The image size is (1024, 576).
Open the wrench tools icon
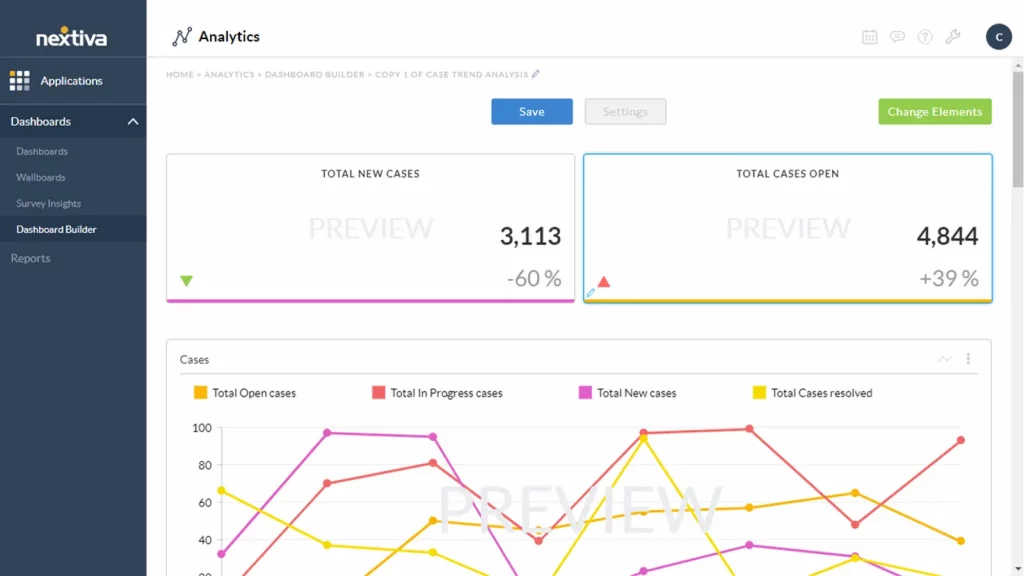pos(953,37)
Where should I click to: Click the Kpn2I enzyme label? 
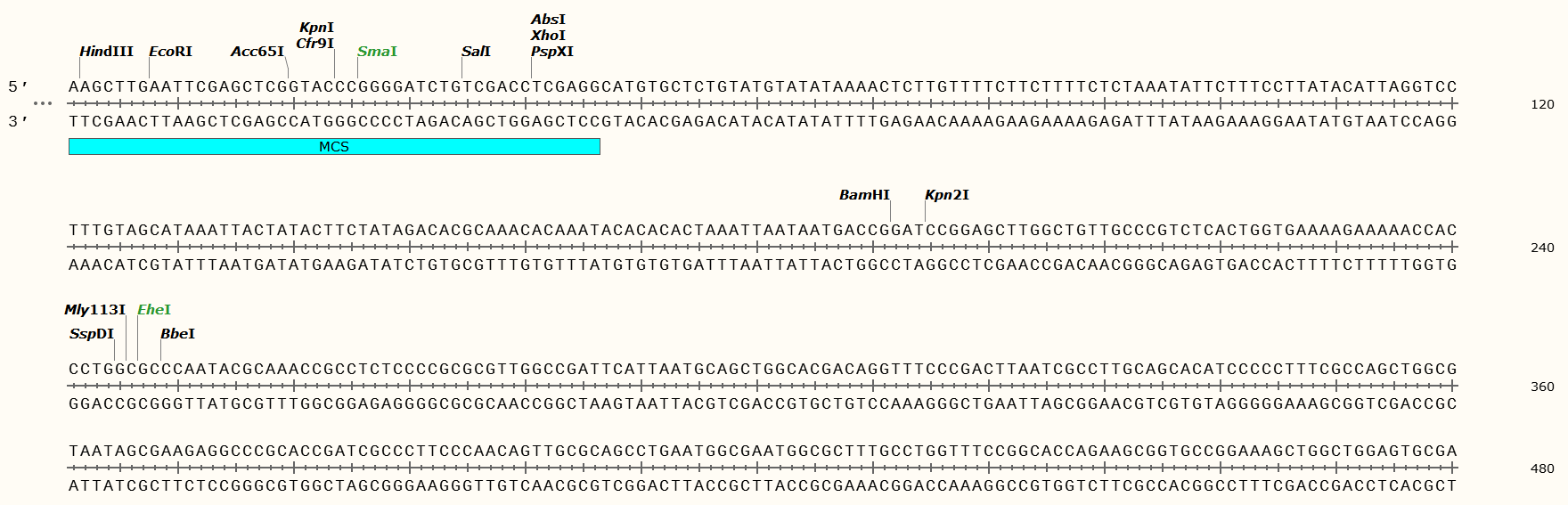(x=947, y=195)
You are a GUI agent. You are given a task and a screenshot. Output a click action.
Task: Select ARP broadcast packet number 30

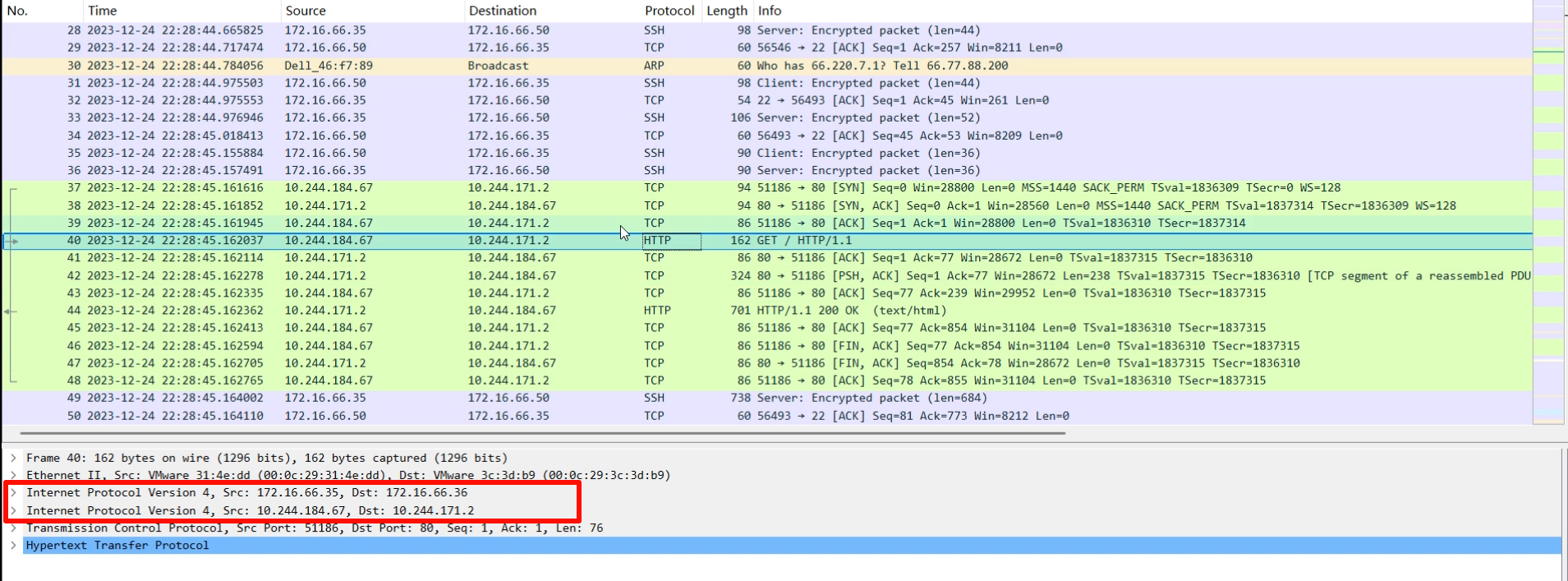pyautogui.click(x=493, y=66)
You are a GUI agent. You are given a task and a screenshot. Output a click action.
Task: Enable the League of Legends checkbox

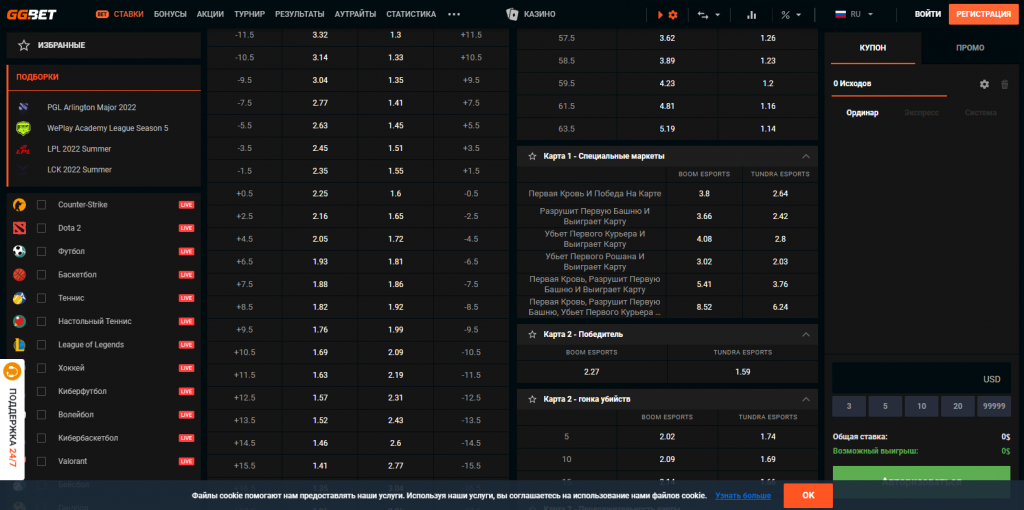[x=42, y=345]
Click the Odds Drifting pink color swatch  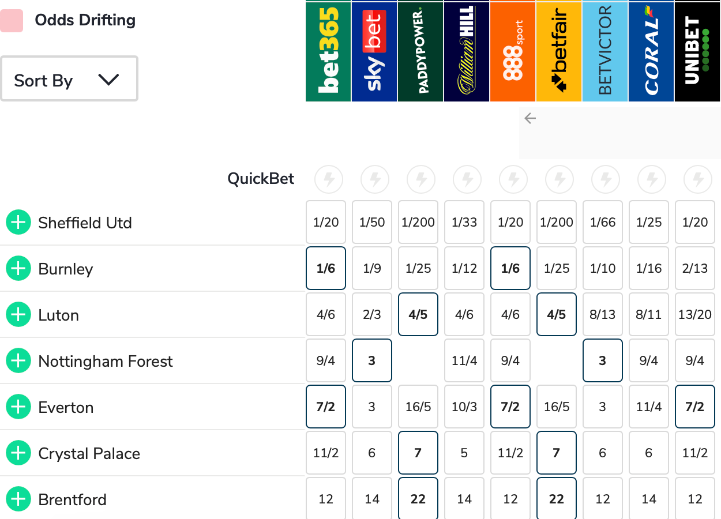(12, 20)
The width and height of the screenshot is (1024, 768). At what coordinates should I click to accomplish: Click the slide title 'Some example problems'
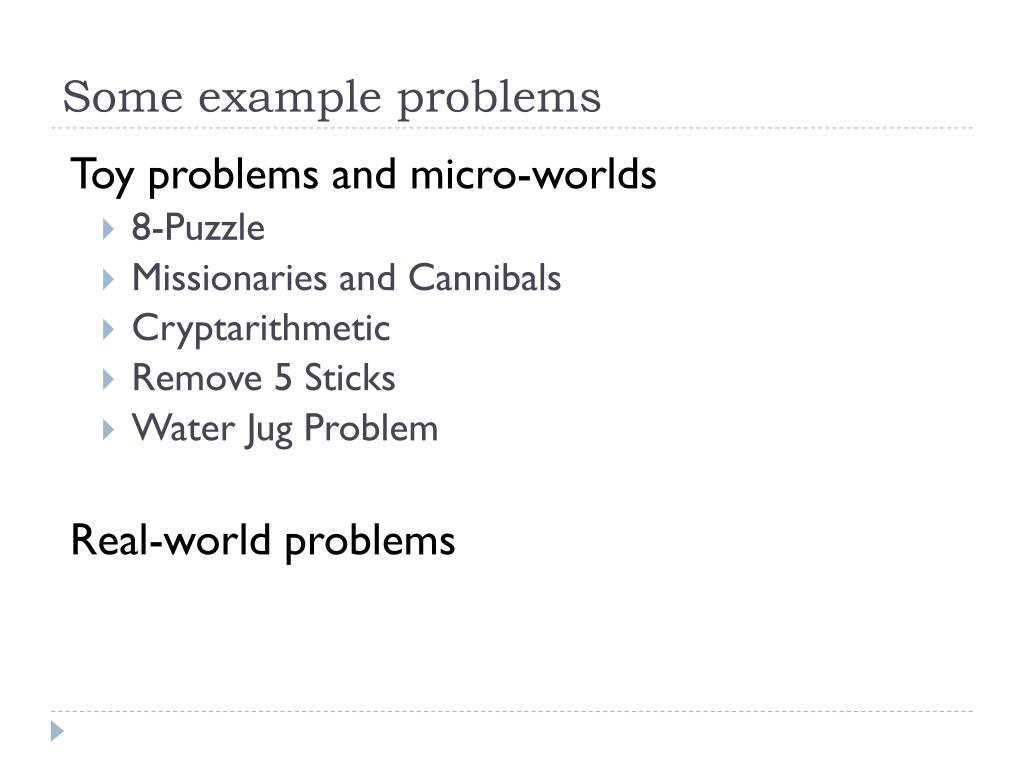point(331,98)
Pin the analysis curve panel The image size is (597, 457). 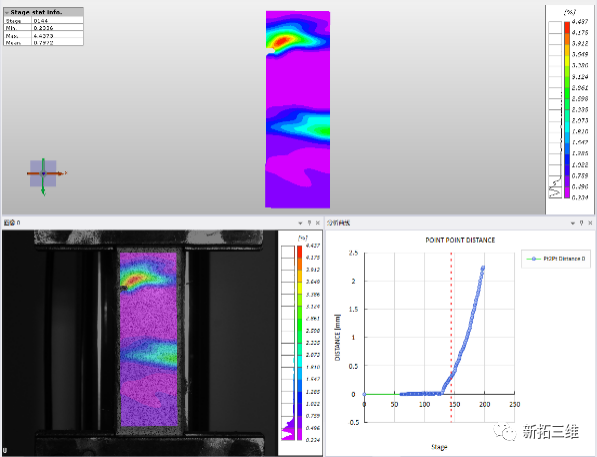coord(581,223)
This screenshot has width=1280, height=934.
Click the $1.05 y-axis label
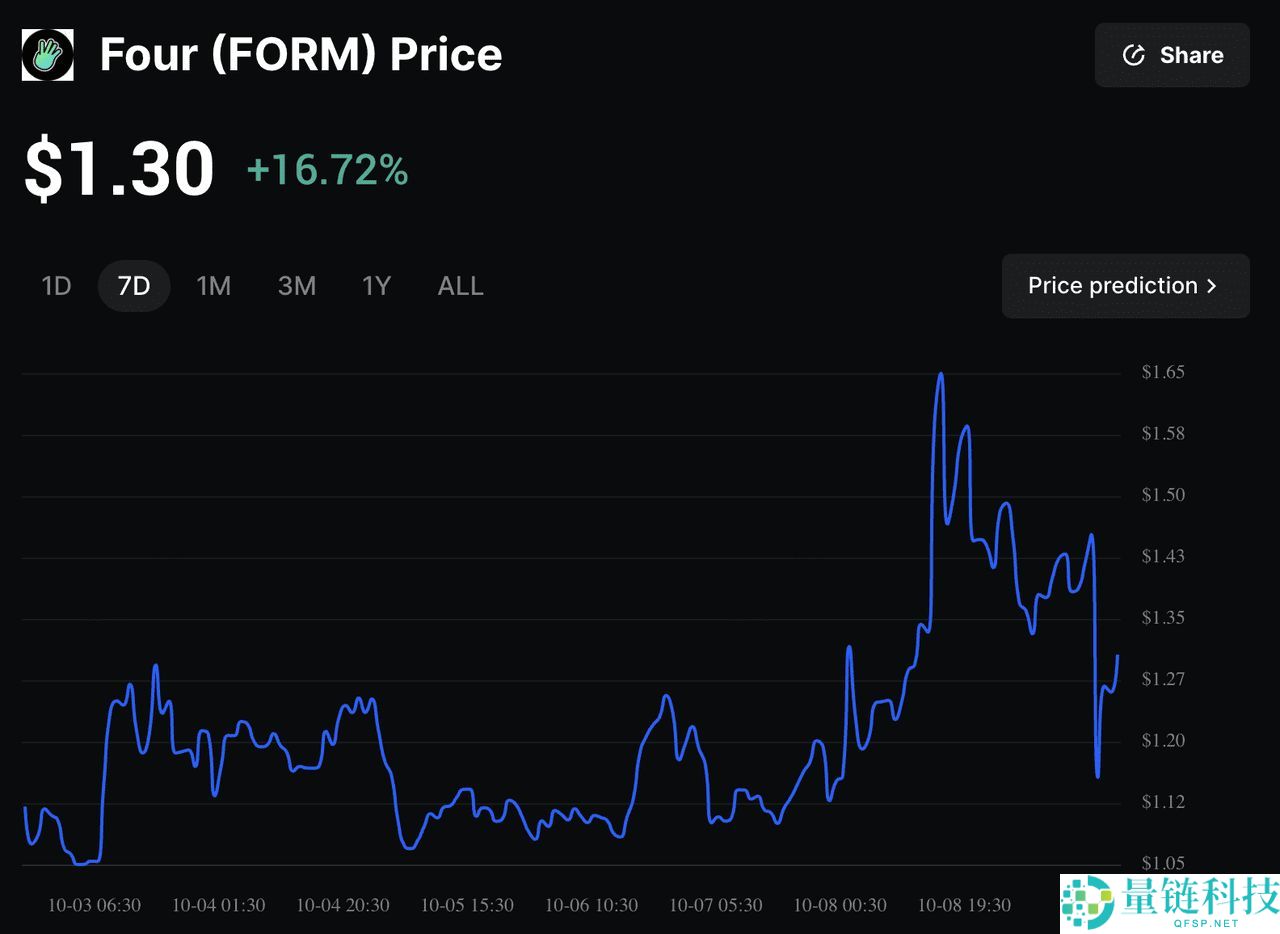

---------------

§ **Directions**
Copy exactly the lines from the line containing "This screenshot has width=1280, height=934." through the last line of the records above, both included, and leave out any pictures.

§ **Task answer**
This screenshot has width=1280, height=934.
Click the $1.05 y-axis label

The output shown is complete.